Self-Myofascial Release
I am sure you have seen the foam rolls either at the gym or maybe at Target and wondered what the reason was for using the foam rolls. It is called Self-Myofascial Release. What using a foam roller does, is it inhibits overactive muscles. These are the cause a lot of time of muscular imbalances that could lead to postural imbalances which could result in pain or injury. It is very simple to perform this type of flexibility technique. Use the foam roller and begin to roll on the muscle. When you find an area that is sensitive hold the foam roller on that area for 30 seconds. There are certain implements that are going to get to deeper muscle tissue and others not as deep. This all depends on your sensitivity level. It is best to use Self-Myofascial Release before doing static stretching. First you want to inhibit the overactive muscle. One way to do this is use Self-Myofascial Release. After you have inhibited the overactive muscle the next step is to lengthen. This stretching technique is also useful for Functional flexibility as well.
Static Stretching
The most common type of stretching is static stretching. This type of stretching involves holding a position for a set amount of time as you slowly lengthen the muscle. This is the safest type of stretching that can be performed. You are in control of how far you stretch and how long you hold the stretch. It is recommended that you hold each stretch for at least 30 seconds. If you are age 60 and over you should hold each stretch for at least 60 seconds. When holding the stretch you should try to relax and do your best not to bounce or do quick movements. Doing such movements could result in injury. Also it is best to do static stretching at the end of a workout. There are different theories about when to do what type of stretch. Research has shown that performance is influenced by static stretching and may decrease jump height, balance, reaction times, and movement times.

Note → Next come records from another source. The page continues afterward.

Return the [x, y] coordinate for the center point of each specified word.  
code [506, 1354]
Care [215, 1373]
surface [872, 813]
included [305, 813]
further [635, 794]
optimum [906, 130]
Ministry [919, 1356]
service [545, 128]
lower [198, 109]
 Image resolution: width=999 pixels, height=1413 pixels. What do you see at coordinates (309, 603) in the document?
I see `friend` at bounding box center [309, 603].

It has also been shown that static stretching can decrease muscular strength when performed in isolation. Since you are relaxing the muscle when you stretch and not actually moving it like you would be if you were playing basketball or some other type of sport that requires movement, then holding a stretch for a set time is contradictory to the type of movement you are going to need to perform in that sport. Therefore during performance it is recommended that dynamic and active stretching be performed if there are not any muscular imbalances. It should be advised that people with muscle imbalances should continue to do static stretching until those imbalances have improved. When working with school aged children it is best to teach them static stretching since this technique allows them to control their stretch.
Dynamic Stretching
If you have ever done a Jumping Jack, Squat, Lunge or anything of that nature you have done Dynamic stretching. The definition of Dynamic stretching according to The National Academy of Sports Medicine is the use of a muscle's own force production and the body's momentum to take a joint through the full range of motion. In order to perform this type of flexibility technique one must not have any muscle imbalances and it is recommended that corrective and functional stretching techniques are used. Once the imbalances have been corrected Dynamic stretching can be performed. Dynamic stretching should be done before performance. Since the body will be moving it is best to mimic this during your warmup. If you were to do static stretching instead this would not resemble movements you will be performing and could result in inferior performance results and even possible injury.
There are many different types of flexibility techniques. The best flexibility program involves an integration of the different techniques. One cannot just do one type of flexibility technique and expect to improve every flexibility deficit. Improving your flexibility will improve your range of motion making it easier to move and do daily activities. It is best to stretch on a frequent basis to attain the best results. Stretching should never be painful. Yes, you will feel discomfort, but there is a definite difference between pain and discomfort. Be sure to make stretching a part of your daily routine in addition to your normal exercise program.